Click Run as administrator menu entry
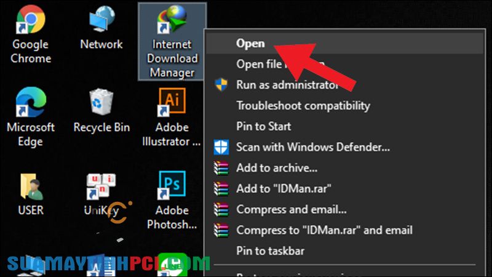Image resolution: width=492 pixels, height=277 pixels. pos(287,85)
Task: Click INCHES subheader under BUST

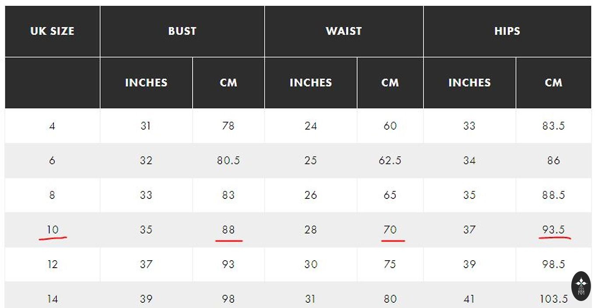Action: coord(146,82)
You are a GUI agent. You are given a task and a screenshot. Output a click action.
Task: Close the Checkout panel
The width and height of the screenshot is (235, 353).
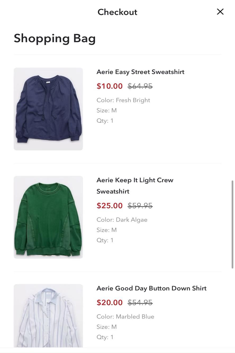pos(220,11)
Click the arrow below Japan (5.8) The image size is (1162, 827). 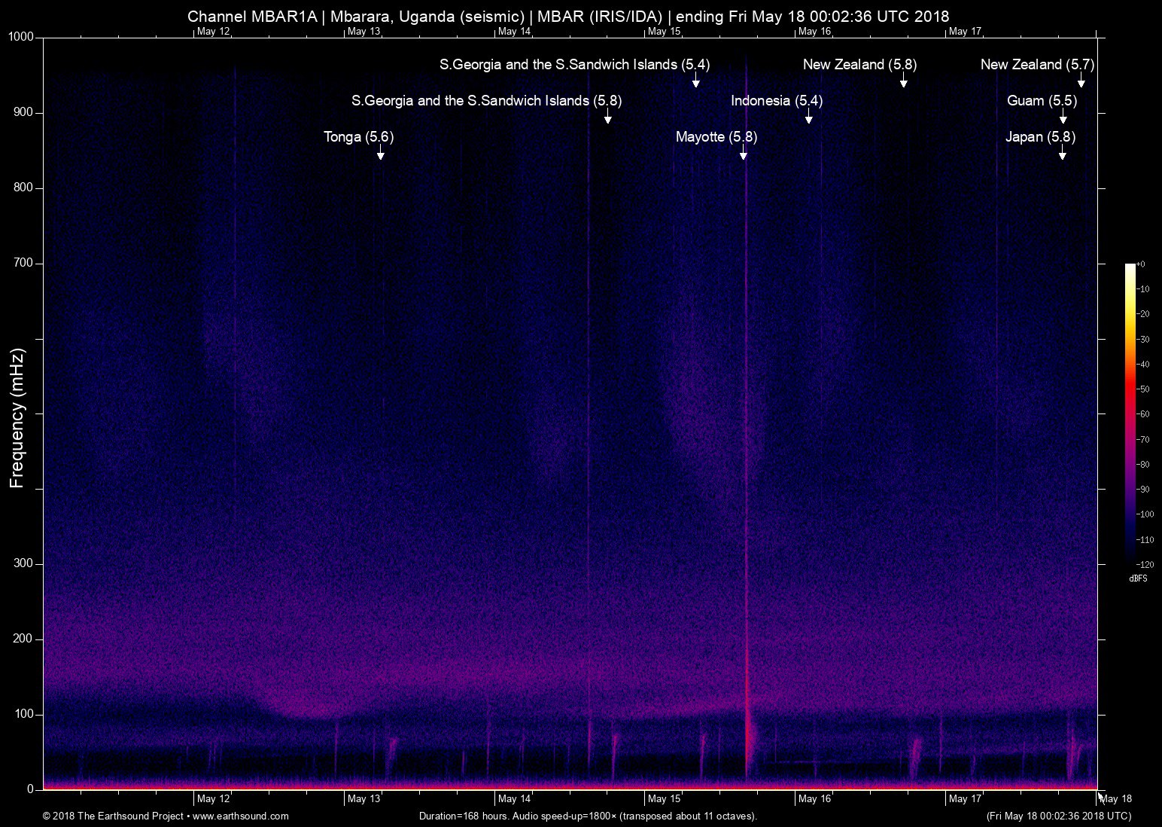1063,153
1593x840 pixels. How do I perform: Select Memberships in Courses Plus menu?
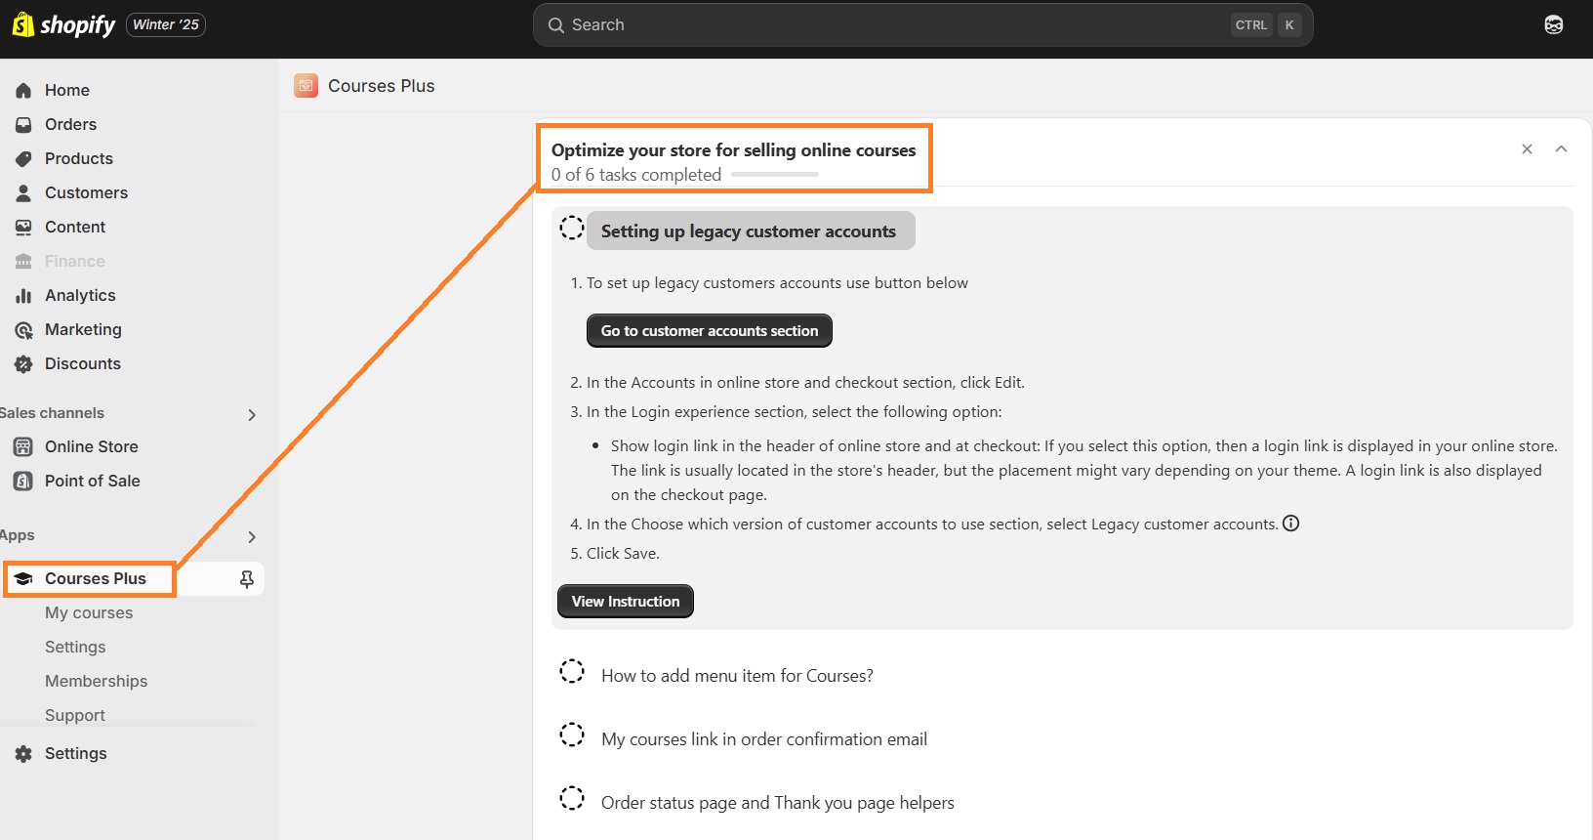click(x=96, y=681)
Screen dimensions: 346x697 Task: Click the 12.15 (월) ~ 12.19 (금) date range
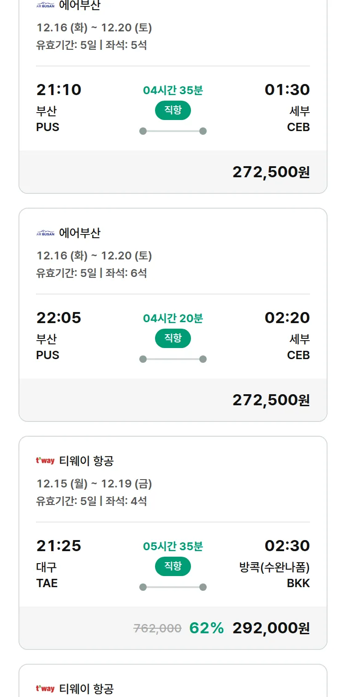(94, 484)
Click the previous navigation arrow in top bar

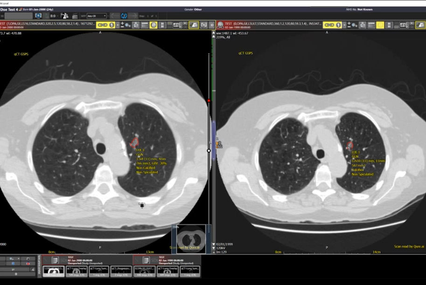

++++++++

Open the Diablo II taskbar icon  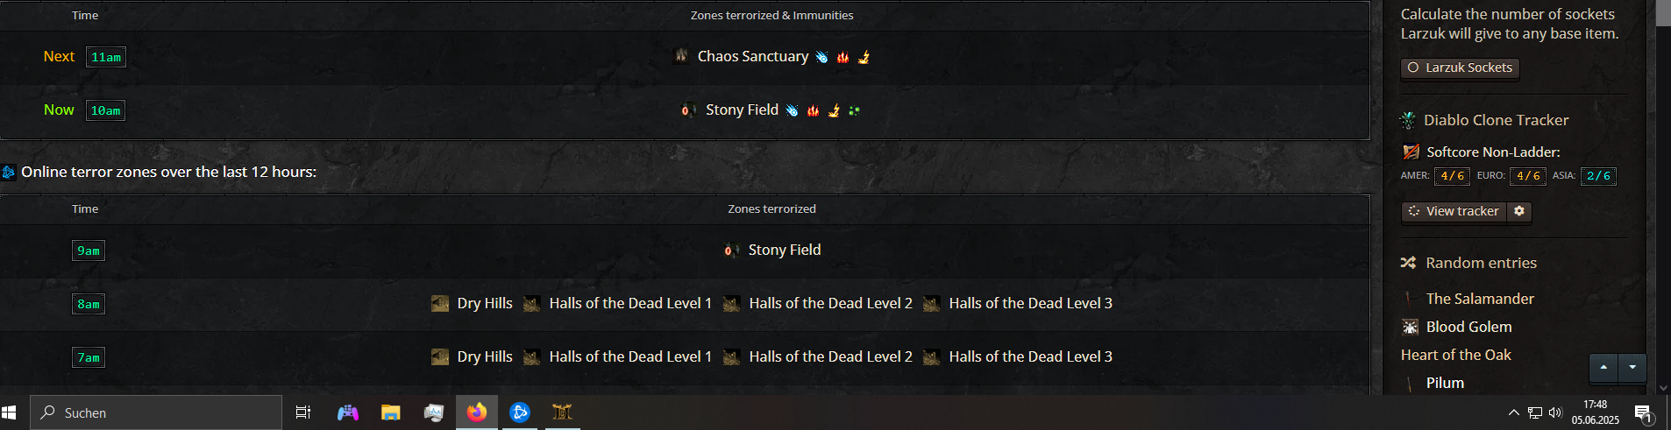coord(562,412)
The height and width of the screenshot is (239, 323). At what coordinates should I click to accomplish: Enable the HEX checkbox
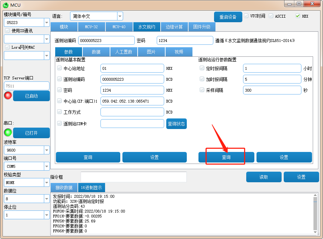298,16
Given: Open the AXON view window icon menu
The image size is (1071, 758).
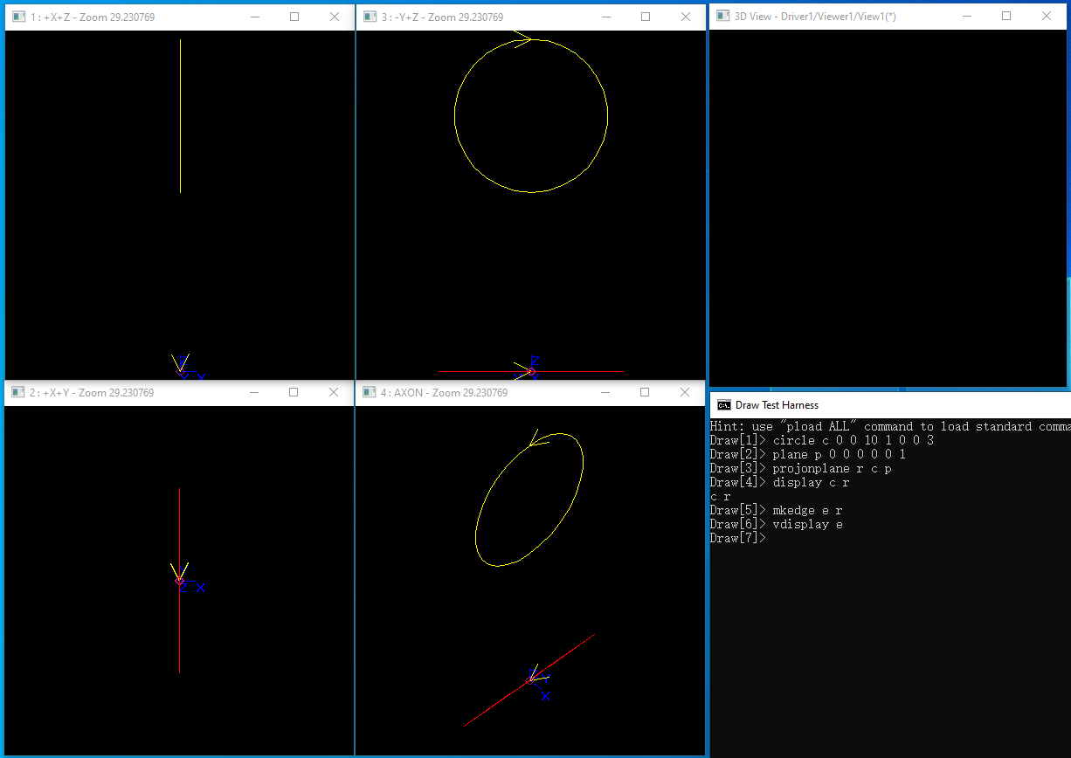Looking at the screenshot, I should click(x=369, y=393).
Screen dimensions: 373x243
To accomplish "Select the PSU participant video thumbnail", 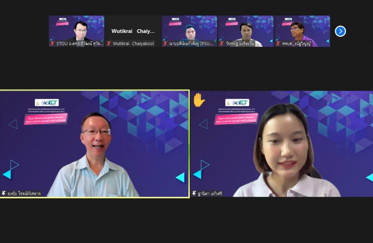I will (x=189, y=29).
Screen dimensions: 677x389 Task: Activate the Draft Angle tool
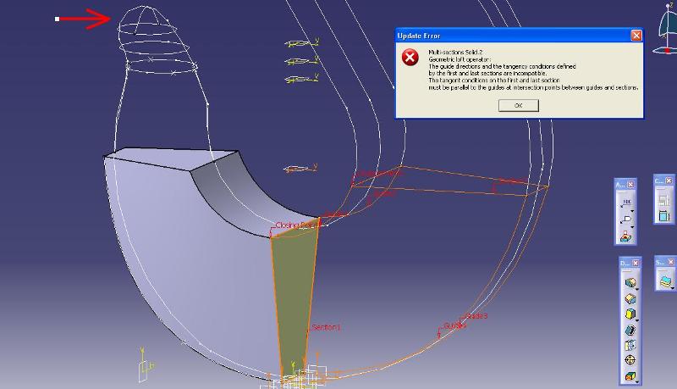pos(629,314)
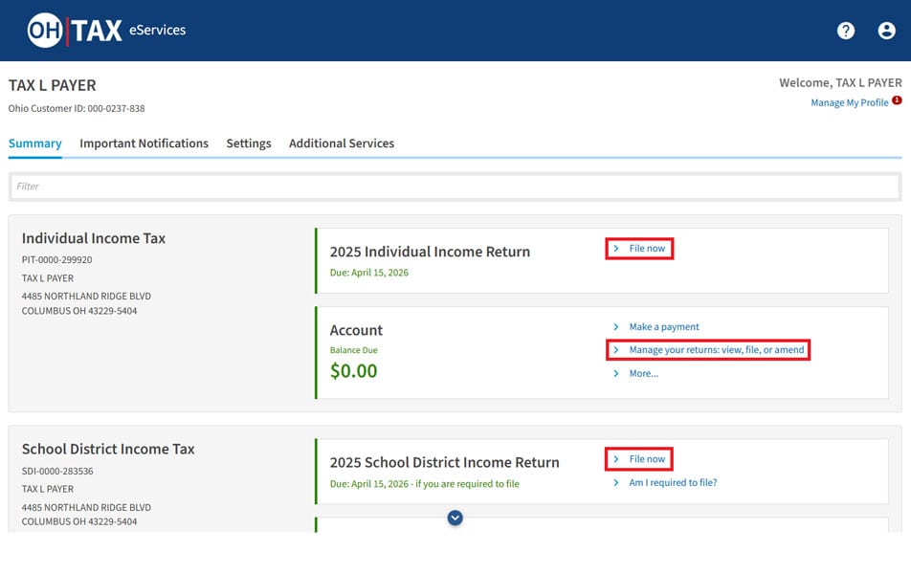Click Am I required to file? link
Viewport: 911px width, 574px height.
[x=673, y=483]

++++++++

**Problem description**
Within the listing above, find the line containing "1593x840 pixels. How" and the line containing "Click the previous". Transcribe them and everything between them exactly, leaving out the pictures.

**Exercise response**
1593x840 pixels. How do I perform: Select Memberships in Courses Plus menu?
click(x=96, y=681)
Screen dimensions: 346x697 Task: Click the 12.15 (월) ~ 12.19 (금) date range
(94, 484)
Click the previous navigation arrow in top bar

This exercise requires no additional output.